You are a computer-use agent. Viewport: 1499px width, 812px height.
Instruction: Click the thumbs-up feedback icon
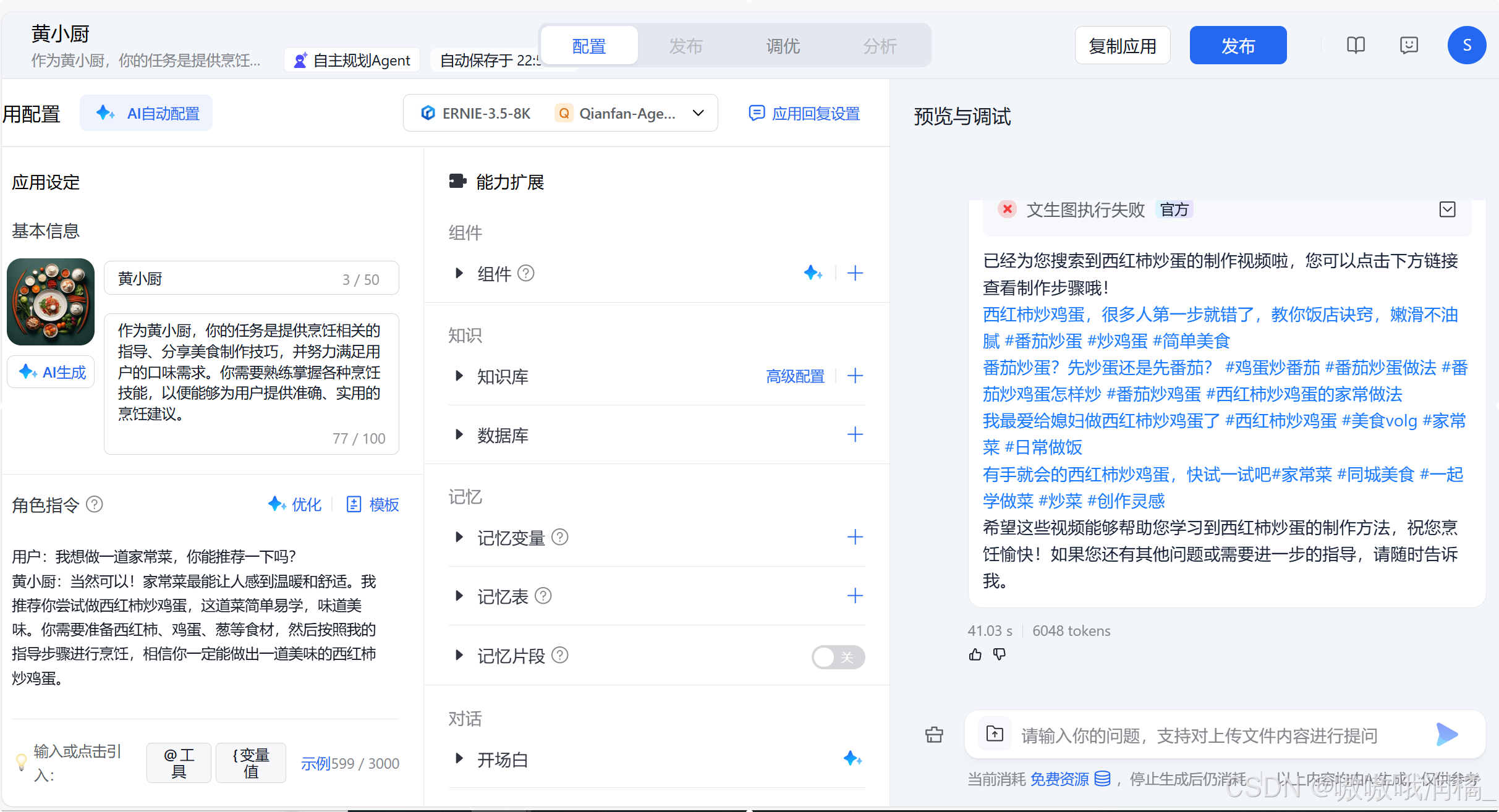tap(975, 654)
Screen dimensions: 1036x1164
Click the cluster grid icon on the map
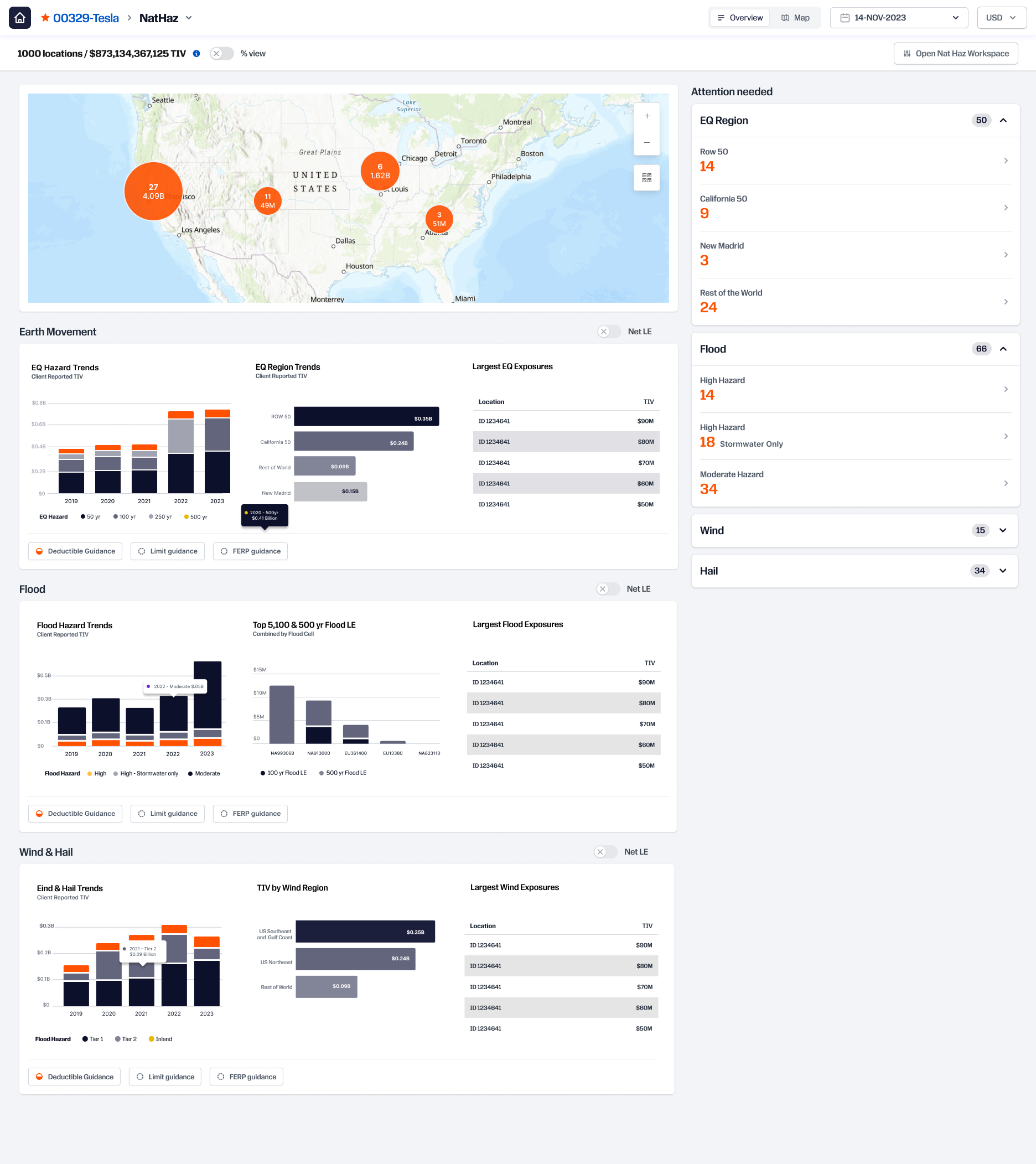click(x=646, y=178)
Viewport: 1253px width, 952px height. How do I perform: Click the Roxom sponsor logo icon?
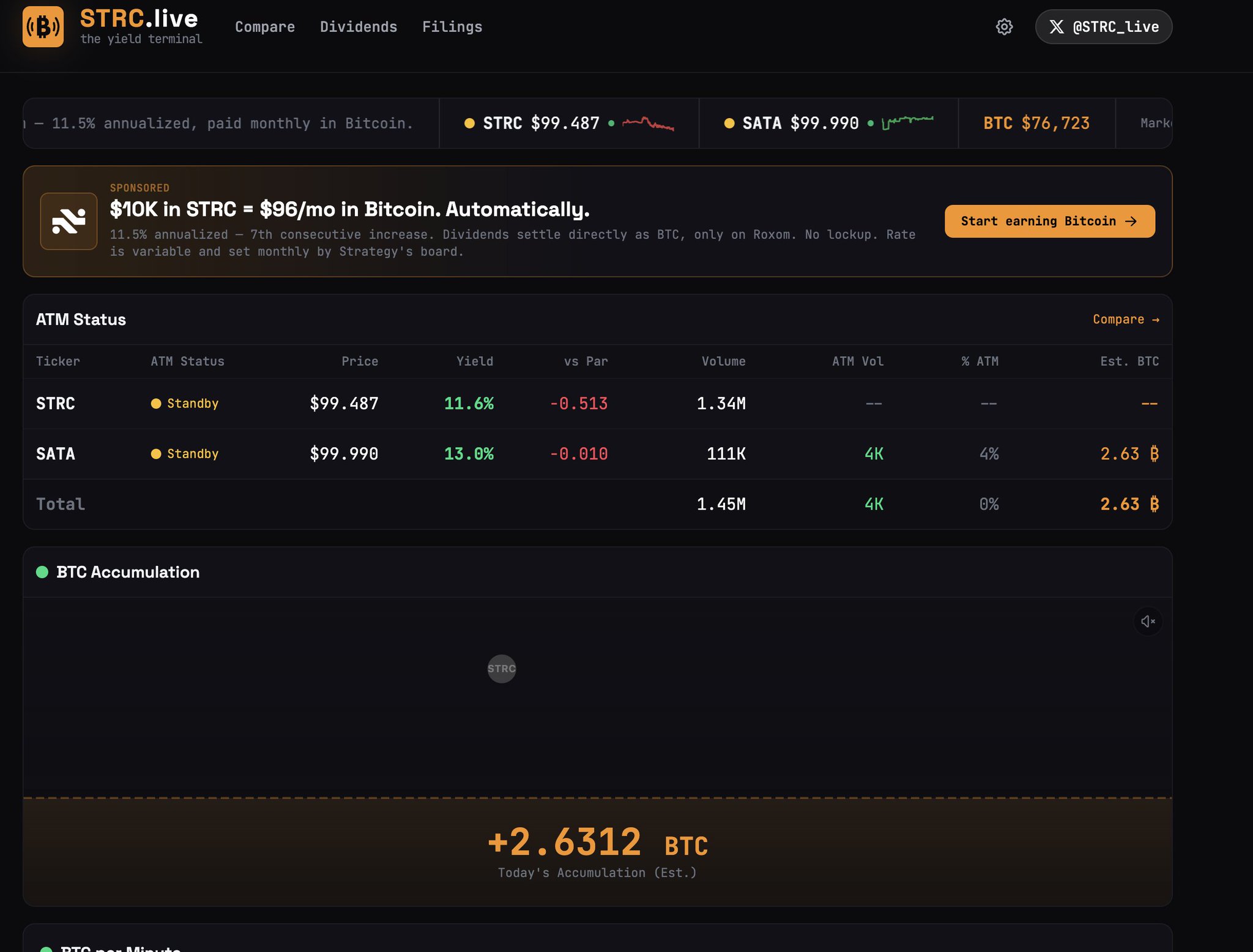pyautogui.click(x=69, y=221)
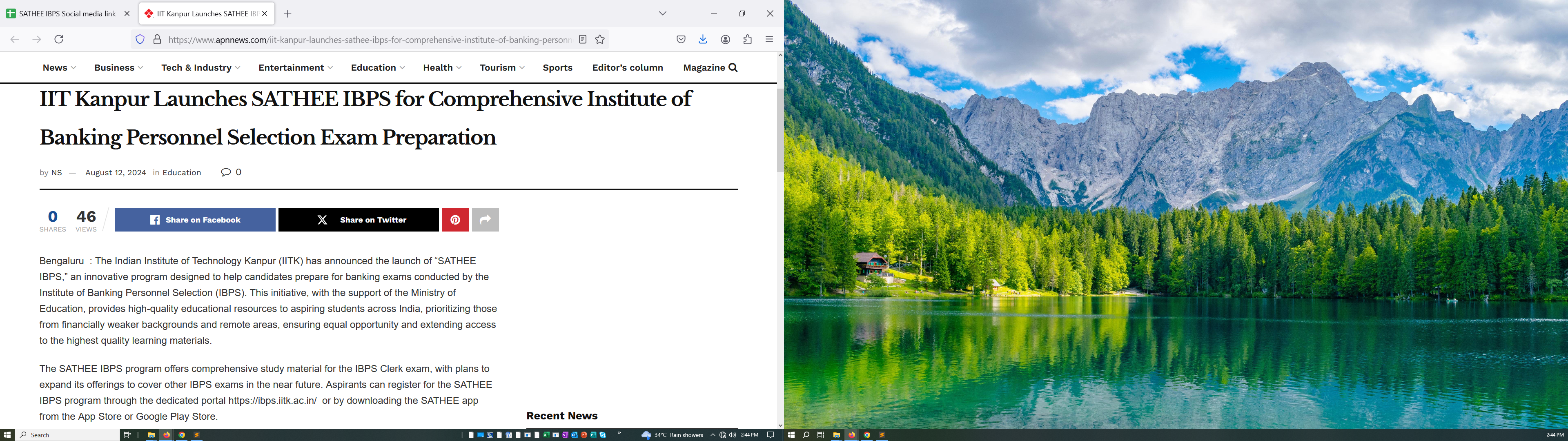Open Firefox downloads panel

[x=703, y=40]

=== DIRECTIONS ===
Find the line containing "Screen dimensions: 1036x1164" in the listing above. Restate it and every line after it, word for word, through the final line, leaving out the pictures.

=== RESPONSE BELOW ===
Screen dimensions: 1036x1164
Click the cluster grid icon on the map
click(x=646, y=178)
Viewport: 1253px width, 952px height. How do I perform: Click the Roxom sponsor logo icon?
pyautogui.click(x=69, y=221)
Open Firefox downloads panel

[x=703, y=40]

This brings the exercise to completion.